Not to be outdone, federal NDP Leader Jagmeet Singh, desperate to keep ahead of the Liberals on this issue, has tabled a motion calling on the government not only to declare a climate emergency, but to bring forward a climate plan that prioritizes Indigenous people, supports workers, eliminates all federal fossil fuel subsidies and cancels the Trans Mountain pipeline expansion.

There are problems with this sort of bloviation. The first is that ‘environmental emergency’ already exists as a meaningful category in federal and international guidelines. Under the Canadian Environmental Protection Act, 1999, an environmental emergency is defined as “an uncontrolled, unplanned or accidental release of a hazardous substance into the environment, or the reasonable likelihood of such a release into the environment.”

The law sets up regulations, requires certain actions of officials, and aims to mitigate local disasters. It has nothing to do with real or imagined climate dangers that may occur decades from now. This means that the term ‘environmental emergency,’ as bandied about by the federal government, is a phrase meant – contrary to the demands of Confucius and Orwell – to obfuscate and obscure.

From such a hollow declaration playing to a general anxiety about the future will come ill-considered actions with real consequences.

A shadowy attack on an American destroyer in 1964 prompted the Gulf of Tonkin Resolution that gave the American president power to take “all necessary measures … to prevent further aggression.” This justified a massive escalation of the Vietnam War.

So a vague climate declaration may result in actions that will harm the Canadian economy, hamper resource development and fuel the power of activist groups (many of them in receipt of American money).
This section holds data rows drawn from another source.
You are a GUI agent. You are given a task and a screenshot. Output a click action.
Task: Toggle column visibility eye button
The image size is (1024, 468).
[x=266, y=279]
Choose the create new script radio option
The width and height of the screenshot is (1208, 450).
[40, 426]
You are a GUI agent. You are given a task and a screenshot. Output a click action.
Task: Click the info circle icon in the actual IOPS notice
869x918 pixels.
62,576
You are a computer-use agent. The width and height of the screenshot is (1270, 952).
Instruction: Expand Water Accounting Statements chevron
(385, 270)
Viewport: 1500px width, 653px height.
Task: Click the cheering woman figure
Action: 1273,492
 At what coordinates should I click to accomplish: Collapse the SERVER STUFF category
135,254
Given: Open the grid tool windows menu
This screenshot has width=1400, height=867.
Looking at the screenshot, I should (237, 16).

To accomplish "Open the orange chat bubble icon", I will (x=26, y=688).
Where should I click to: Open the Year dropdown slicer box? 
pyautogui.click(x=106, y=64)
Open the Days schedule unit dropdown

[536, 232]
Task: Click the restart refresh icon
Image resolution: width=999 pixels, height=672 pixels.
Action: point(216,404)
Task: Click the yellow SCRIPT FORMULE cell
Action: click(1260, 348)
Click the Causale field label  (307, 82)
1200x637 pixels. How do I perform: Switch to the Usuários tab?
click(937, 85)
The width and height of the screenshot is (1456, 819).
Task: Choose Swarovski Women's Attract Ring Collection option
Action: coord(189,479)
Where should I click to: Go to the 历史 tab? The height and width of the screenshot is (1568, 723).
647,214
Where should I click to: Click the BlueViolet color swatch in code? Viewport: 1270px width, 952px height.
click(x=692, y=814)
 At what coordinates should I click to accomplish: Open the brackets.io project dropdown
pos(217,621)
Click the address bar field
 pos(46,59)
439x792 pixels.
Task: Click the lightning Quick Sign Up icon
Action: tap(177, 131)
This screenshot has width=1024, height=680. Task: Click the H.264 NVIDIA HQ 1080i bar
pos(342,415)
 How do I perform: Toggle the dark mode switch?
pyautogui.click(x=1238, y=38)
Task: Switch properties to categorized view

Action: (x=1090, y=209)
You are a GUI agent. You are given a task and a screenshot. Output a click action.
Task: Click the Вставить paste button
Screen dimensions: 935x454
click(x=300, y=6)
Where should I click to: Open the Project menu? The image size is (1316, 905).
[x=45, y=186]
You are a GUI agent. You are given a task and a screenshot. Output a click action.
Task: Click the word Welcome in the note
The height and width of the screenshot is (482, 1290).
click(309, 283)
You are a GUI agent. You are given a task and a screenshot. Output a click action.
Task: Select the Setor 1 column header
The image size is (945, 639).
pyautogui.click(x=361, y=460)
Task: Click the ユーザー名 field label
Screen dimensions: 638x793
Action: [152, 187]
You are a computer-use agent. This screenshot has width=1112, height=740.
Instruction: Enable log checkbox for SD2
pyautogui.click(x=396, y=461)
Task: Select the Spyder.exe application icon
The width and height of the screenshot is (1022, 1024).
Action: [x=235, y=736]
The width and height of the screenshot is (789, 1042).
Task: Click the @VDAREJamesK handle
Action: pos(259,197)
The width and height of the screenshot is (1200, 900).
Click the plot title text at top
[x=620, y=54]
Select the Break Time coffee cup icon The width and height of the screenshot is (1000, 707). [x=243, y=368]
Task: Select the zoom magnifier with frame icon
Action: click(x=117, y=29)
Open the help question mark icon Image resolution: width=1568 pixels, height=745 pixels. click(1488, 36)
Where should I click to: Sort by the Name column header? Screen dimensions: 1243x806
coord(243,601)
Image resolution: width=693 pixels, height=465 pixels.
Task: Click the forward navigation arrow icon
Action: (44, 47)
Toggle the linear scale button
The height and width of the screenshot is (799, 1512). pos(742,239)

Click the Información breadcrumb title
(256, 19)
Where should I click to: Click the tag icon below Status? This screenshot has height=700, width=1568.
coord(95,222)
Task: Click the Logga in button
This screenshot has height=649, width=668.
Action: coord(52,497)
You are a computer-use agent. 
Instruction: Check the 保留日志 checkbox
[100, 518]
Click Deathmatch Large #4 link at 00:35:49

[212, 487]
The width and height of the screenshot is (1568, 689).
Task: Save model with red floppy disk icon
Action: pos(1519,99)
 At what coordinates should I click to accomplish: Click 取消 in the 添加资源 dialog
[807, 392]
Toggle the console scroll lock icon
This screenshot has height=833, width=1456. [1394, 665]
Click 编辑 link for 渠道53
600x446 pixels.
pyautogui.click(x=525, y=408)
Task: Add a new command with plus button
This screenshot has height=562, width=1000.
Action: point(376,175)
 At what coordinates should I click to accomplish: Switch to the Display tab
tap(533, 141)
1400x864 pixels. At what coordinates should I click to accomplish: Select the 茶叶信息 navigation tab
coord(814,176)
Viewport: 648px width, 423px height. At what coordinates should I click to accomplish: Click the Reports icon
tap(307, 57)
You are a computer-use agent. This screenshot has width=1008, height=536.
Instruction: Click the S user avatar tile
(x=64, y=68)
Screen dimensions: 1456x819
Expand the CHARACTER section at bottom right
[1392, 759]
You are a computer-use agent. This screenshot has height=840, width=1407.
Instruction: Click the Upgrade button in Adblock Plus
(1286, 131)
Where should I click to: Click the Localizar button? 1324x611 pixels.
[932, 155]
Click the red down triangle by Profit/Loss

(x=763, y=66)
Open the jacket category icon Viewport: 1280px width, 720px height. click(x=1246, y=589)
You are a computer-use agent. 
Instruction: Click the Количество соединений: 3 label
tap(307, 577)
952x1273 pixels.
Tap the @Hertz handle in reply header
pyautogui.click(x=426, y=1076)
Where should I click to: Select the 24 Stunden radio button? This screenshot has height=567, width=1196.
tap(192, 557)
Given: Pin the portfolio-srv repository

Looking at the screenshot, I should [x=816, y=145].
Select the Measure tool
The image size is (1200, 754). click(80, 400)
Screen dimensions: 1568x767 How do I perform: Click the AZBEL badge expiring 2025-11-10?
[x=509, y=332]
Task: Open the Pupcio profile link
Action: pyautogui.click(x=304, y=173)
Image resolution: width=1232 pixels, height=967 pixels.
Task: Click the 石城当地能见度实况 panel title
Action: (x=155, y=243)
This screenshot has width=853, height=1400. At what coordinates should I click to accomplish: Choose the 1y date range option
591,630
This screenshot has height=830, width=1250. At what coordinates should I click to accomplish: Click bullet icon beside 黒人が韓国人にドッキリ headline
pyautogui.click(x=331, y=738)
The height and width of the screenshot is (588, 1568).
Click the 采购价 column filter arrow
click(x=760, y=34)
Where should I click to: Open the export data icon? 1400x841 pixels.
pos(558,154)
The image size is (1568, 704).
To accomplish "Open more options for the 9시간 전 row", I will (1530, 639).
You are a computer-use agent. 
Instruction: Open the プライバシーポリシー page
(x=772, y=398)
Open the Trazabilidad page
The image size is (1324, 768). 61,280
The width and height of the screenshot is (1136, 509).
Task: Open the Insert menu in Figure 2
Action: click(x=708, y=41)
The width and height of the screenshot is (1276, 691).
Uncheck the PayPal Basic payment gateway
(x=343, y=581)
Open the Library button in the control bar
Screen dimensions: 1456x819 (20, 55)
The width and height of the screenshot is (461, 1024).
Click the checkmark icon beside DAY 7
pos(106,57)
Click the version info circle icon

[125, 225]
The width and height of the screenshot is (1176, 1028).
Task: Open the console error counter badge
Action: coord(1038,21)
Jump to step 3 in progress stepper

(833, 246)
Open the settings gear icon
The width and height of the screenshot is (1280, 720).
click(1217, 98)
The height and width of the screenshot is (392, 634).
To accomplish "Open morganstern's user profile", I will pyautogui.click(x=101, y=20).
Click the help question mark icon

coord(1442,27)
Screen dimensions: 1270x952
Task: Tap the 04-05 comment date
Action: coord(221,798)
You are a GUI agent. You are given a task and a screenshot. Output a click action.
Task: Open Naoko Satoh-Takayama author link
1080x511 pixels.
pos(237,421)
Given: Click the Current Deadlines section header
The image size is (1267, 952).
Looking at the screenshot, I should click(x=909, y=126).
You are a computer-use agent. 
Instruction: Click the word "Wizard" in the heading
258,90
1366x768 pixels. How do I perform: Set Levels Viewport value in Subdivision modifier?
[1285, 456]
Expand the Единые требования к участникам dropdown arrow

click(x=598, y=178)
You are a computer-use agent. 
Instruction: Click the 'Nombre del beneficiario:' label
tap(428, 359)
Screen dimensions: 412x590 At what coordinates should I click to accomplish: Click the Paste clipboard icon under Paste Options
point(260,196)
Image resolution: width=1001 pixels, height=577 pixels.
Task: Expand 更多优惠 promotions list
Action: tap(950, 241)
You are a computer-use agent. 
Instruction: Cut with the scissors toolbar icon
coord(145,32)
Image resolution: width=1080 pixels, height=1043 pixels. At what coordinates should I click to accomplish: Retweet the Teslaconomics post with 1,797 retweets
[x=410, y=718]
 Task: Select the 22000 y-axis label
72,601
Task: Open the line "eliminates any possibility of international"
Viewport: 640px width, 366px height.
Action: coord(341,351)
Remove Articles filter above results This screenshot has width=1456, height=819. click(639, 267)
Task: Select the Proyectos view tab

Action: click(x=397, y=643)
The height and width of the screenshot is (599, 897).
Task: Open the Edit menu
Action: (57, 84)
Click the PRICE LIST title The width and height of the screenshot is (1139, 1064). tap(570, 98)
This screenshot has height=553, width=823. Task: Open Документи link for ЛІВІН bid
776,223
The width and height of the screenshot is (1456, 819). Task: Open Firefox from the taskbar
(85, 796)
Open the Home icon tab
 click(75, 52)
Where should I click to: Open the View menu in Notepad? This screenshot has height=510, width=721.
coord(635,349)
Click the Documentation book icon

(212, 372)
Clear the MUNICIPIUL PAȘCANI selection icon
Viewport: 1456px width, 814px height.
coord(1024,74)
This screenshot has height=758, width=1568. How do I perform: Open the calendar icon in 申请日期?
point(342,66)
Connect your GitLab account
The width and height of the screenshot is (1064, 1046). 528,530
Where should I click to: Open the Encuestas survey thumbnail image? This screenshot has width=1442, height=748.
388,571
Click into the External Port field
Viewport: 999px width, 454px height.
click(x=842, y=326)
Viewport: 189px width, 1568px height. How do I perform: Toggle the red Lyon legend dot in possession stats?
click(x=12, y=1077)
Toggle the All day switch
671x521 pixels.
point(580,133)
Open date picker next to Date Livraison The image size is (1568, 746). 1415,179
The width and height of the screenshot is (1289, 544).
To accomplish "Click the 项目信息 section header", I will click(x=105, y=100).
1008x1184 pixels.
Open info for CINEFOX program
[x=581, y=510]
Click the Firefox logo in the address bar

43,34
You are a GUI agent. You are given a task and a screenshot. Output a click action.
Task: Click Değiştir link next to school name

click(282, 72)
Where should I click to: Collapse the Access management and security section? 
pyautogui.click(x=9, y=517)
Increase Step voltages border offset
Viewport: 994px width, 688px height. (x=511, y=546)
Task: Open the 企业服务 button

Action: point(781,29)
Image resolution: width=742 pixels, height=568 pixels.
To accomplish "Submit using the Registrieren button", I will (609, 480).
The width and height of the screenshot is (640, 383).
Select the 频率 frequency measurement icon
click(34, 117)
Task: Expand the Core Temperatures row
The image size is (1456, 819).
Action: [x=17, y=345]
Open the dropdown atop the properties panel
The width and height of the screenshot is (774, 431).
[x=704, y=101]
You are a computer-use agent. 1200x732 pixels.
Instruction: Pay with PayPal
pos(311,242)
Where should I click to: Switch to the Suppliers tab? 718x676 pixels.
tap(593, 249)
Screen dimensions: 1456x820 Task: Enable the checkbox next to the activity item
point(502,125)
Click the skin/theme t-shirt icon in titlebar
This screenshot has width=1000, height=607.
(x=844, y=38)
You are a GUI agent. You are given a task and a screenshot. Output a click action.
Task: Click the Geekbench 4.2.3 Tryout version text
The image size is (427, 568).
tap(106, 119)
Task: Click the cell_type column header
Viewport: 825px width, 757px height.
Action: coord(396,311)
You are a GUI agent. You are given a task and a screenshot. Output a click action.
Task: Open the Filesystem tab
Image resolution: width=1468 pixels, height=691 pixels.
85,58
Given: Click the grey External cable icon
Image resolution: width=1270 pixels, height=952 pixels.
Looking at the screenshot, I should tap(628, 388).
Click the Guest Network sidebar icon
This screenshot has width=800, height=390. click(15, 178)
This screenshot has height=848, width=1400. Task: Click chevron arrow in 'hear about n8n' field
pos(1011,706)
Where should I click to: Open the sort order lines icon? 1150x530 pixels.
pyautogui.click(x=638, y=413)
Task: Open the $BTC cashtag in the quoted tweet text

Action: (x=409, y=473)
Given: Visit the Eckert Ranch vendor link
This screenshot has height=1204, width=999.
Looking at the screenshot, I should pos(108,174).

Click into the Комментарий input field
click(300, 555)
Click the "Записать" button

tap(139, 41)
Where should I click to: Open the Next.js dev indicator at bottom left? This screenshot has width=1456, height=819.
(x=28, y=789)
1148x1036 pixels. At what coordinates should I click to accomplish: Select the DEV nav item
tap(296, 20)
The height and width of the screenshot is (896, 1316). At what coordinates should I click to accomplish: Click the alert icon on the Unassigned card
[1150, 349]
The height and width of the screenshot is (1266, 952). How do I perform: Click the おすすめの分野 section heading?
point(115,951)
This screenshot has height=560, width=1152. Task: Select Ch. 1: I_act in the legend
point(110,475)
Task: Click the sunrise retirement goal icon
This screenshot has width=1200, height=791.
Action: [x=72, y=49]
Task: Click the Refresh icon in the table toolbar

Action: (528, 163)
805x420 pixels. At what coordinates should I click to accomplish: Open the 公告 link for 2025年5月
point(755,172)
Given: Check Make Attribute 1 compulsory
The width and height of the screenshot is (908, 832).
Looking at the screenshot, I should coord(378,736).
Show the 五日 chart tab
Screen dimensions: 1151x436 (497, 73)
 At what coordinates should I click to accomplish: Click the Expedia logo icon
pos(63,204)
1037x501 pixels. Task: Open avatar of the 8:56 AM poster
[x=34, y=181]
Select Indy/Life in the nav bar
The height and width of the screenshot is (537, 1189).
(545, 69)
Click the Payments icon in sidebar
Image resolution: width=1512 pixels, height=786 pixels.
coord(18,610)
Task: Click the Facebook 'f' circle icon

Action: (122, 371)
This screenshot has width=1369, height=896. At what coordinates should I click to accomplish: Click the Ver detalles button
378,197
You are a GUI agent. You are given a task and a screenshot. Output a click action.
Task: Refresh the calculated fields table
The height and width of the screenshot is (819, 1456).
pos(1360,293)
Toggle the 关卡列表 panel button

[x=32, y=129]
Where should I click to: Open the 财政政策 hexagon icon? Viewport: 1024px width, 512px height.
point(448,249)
We hear much talk these days of hate speech. The real danger to our democracy comes from dangerous speech, talk that doesn’t advocate violence but does prepare the groundwork for radical action by creating an atmosphere of suspicion and turns citizens against each other.

Canadian politicians who play Quebec against the rest of Canada, who set Indigenous against non-Indigenous, who demonize the energy industry, and who use terms like ‘emergency’ in a cynical way are eroding the people’s trust in the electoral process.

Canadians need to have honest and open debates, unclouded by gassy emissions of language without clear meaning and without clear consequences.

The climate debate has suffered too long from crying wolf. Let’s demand politicians say what they mean and mean what they say.

Gerry Bowler is a senior fellow with the Frontier Centre for Public Policy.